Pour les ingénieurs l'offre d'emploi dans l'informatique à quand même sérieusement diminué depuis 2001-2002, et accessoirement ce n'est pas forcément un domaine où il y a de l'emploi dans les pays d'origine. Quant à la pénurie de médecins, c'est partiellement vrai mais en changeant certaines règles, en particulier en imposant aux médecins nouvellement diplomé de travailler dans le secteur géographique de leur université pendant un certain temps, on pourait gagner du temps et pouvoir augmenter le nombre de places en deuxième année de médecine (savez vous par exemple
Rédigé par : chercheurmasqué | 30 avril 2006 à 23:51
Sur le regroupement familial, l'Eglise va même juste parler d'accueillir l'immigré avec sa famille : le délai doit donc être le plus court possible. De toutes façons 18 mois, c'est humainement trop long. Rappelons nous Benoît XVI qui qualifiait la famille d'une valeur non-négociable.
concernant le salaire : l'émigré qui a une famille de 10 enfants ne pourra pas justifier recevoir le salaire suffisant pour les faire vivre s'il reçoit le SMIC. Or si il ajoute les allocations, il peut. La sélection de la famille se ferait-elle sur le potentiel économique du travailleur?

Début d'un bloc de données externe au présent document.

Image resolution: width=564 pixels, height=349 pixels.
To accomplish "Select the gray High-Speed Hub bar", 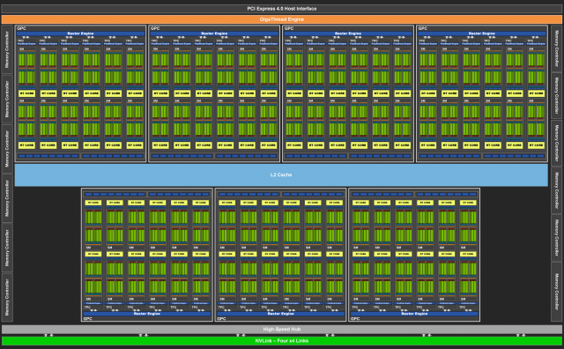I will tap(282, 330).
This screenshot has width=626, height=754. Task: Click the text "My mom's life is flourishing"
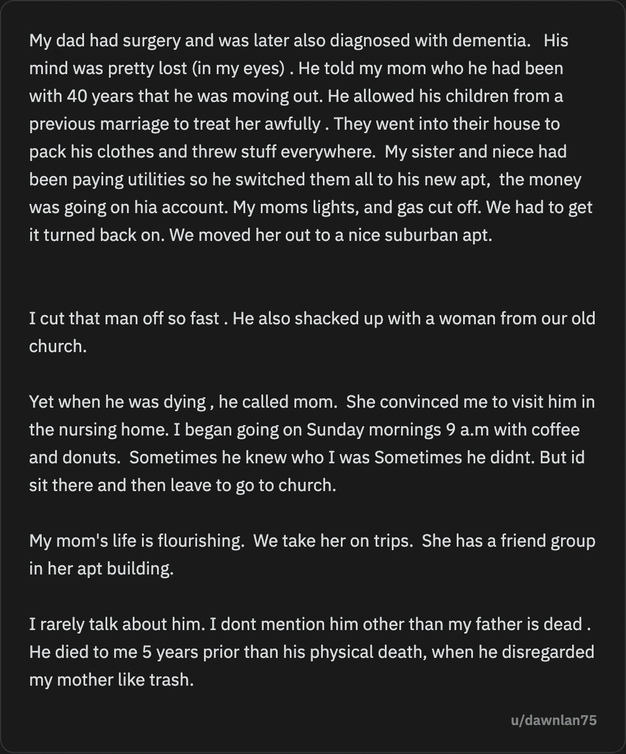click(x=136, y=541)

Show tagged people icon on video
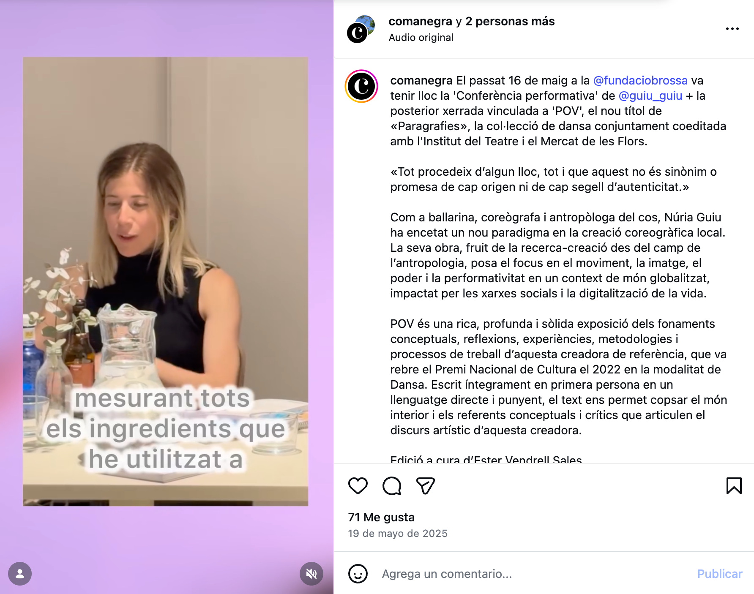pos(20,574)

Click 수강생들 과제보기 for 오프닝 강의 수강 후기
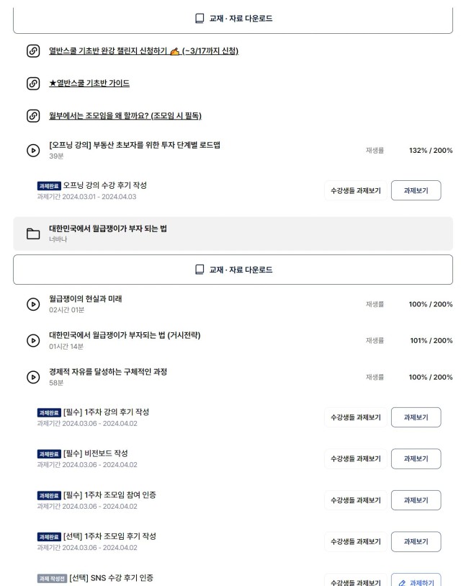point(356,190)
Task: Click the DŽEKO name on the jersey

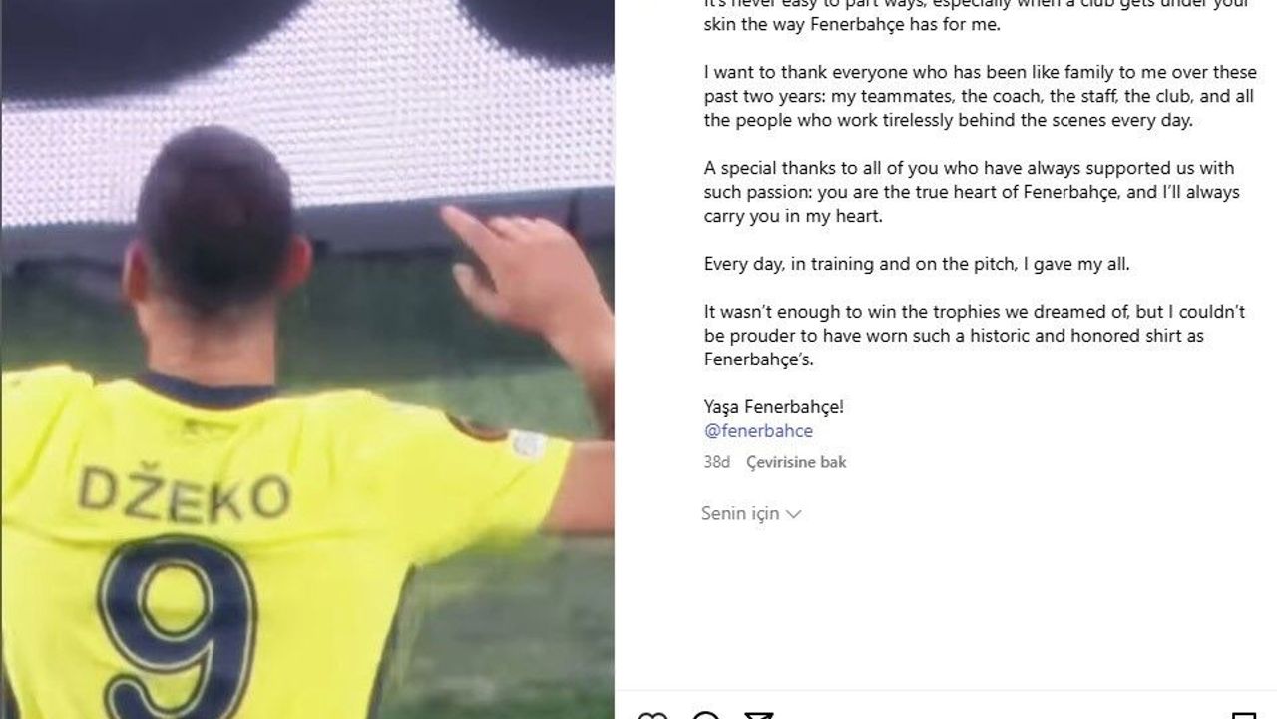Action: point(185,493)
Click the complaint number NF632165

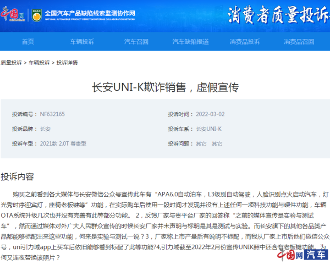[52, 114]
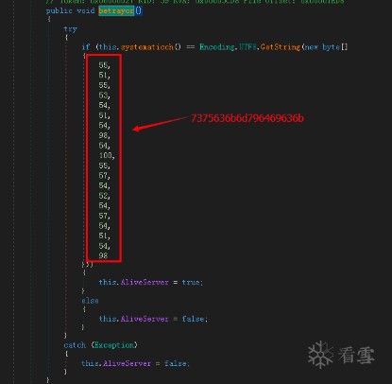
Task: Click AliveServer in the true assignment
Action: [145, 282]
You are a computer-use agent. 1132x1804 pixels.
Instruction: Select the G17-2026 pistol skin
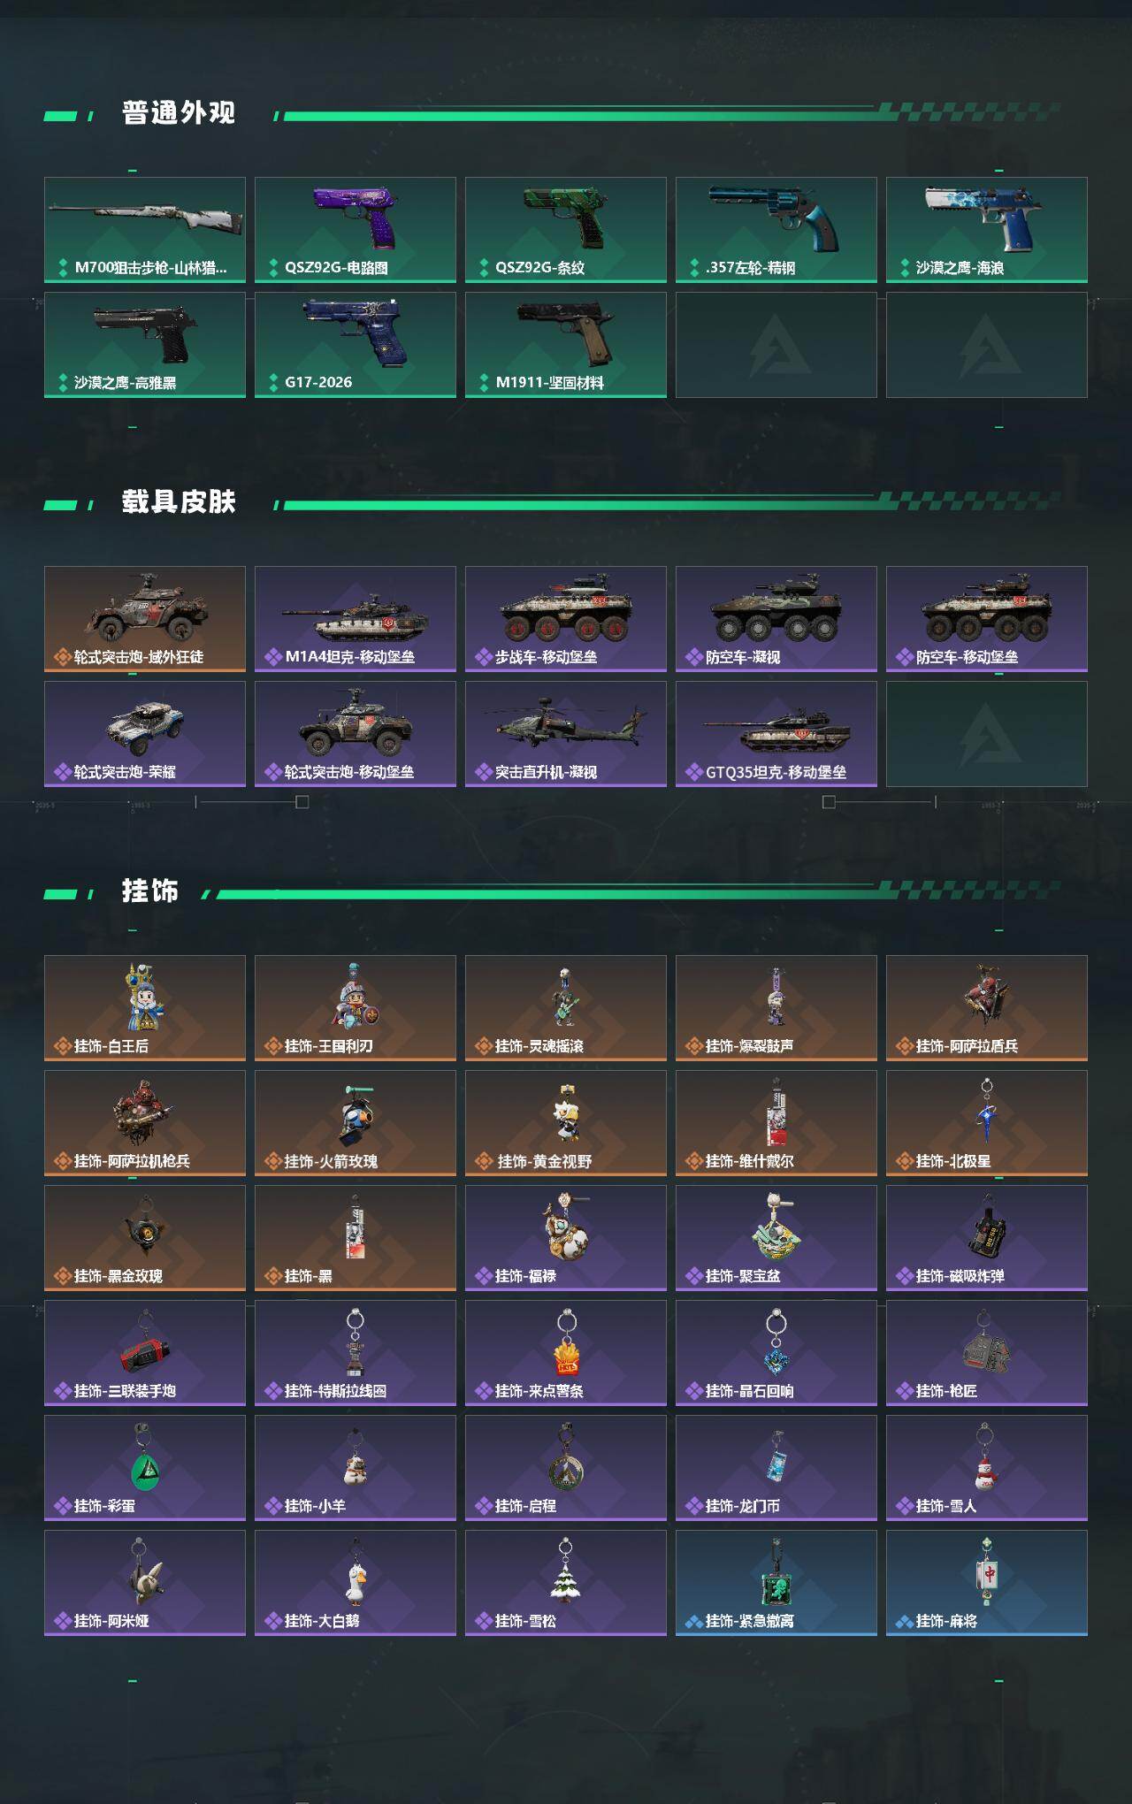point(356,345)
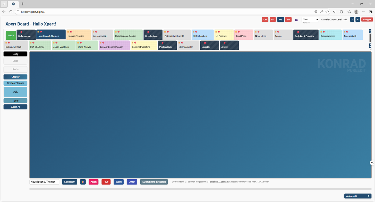Click the title field Neue Ideen & Themen
Image resolution: width=375 pixels, height=202 pixels.
pyautogui.click(x=44, y=182)
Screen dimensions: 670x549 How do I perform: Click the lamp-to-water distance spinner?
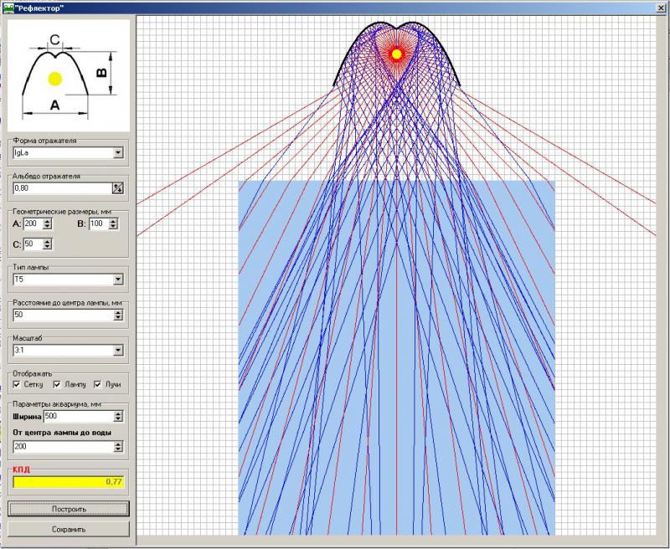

Vous avez parfaitement raison : sitôt qu'un Etat souverain accueille un émigré (qui devient de fait immigré), il a des devoirs envers lui : un travail, la vie de famille et le respect de la personne humaine.
Concernant l'ingénierie informatique, l'offre de travail est tellement faible en France que l'Etat recrute pour la fonction publique en Inde!
Ensuite, pour les médecins, il y a sans doute des améliorations à faire comme celles que vous proposez. Et quand on voit le taux d'échec en première année, on pourrait aller encore plus loin...
Mais par ailleurs, il y a déjà des carences phénoménales dans certains secteurs : prenez le cas de la chirurgie spécialisée (viscérale, je crois) pour enfants par exemple. Aucun étudiant en fac de médecine est dans cette spé et la moyenne d'âge des 4 derniers chirurgiens est de 64 ans... Il y a des urgences à prendre en compte.
Rédigé par : Lahire | 01 mai 2006 à 00:23
Vous dites :"l'émigré qui a une famille de 10 enfants ne pourra pas justifier recevoir le salaire suffisant pour les faire vivre s'il reçoit le SMIC. Or si il ajoute les allocations, il peut. La sélection de la famille se ferait-elle sur le potentiel économique du travailleur?"
Il ne me semble pas que celà soit dans le projet de loi, pour lequel le travailleur devra jusitfier d'un salaire minimum tel que si on lui ajoute les allocations celà lui permette de faire vivre sa famille dans des conditions décentes. Or actuellement il faut qu'il atteigne ce minimum allocations comprises.
Pour ce qui est du temps, prenons l'exemple de l'armée où le mutation se font tous les deux ans. Ce délai me semble le temps minimum pendant lequel une famille doit rester au même endroit. Donc avant de l'autoriser à faire venir sa famille, il faut être sûr qu'il a une situation stable.
Rédigé par : lechercheurmasqué | 01 mai 2006 à 12:44
Pour synthétiser l'enseignement de l'Eglise : A partir du moment où un Etat accueille chez lui un émigré, il doit tout faire pour que sa famille rejoigne au plus tôt. allonger le délai s'y oppose.
J'avoue ne pas comprendre votre parallèle avec l'armée. Les militaires vivent en famille, il me semble. Non? Si c'est le cas, ils arrivent quand même à s'intégrer avec elle dans leur nouvelle ville même s'ils restent deux ans. Non?
Pardonnez-moi, mais je ne vois pas où vous voulez en venir.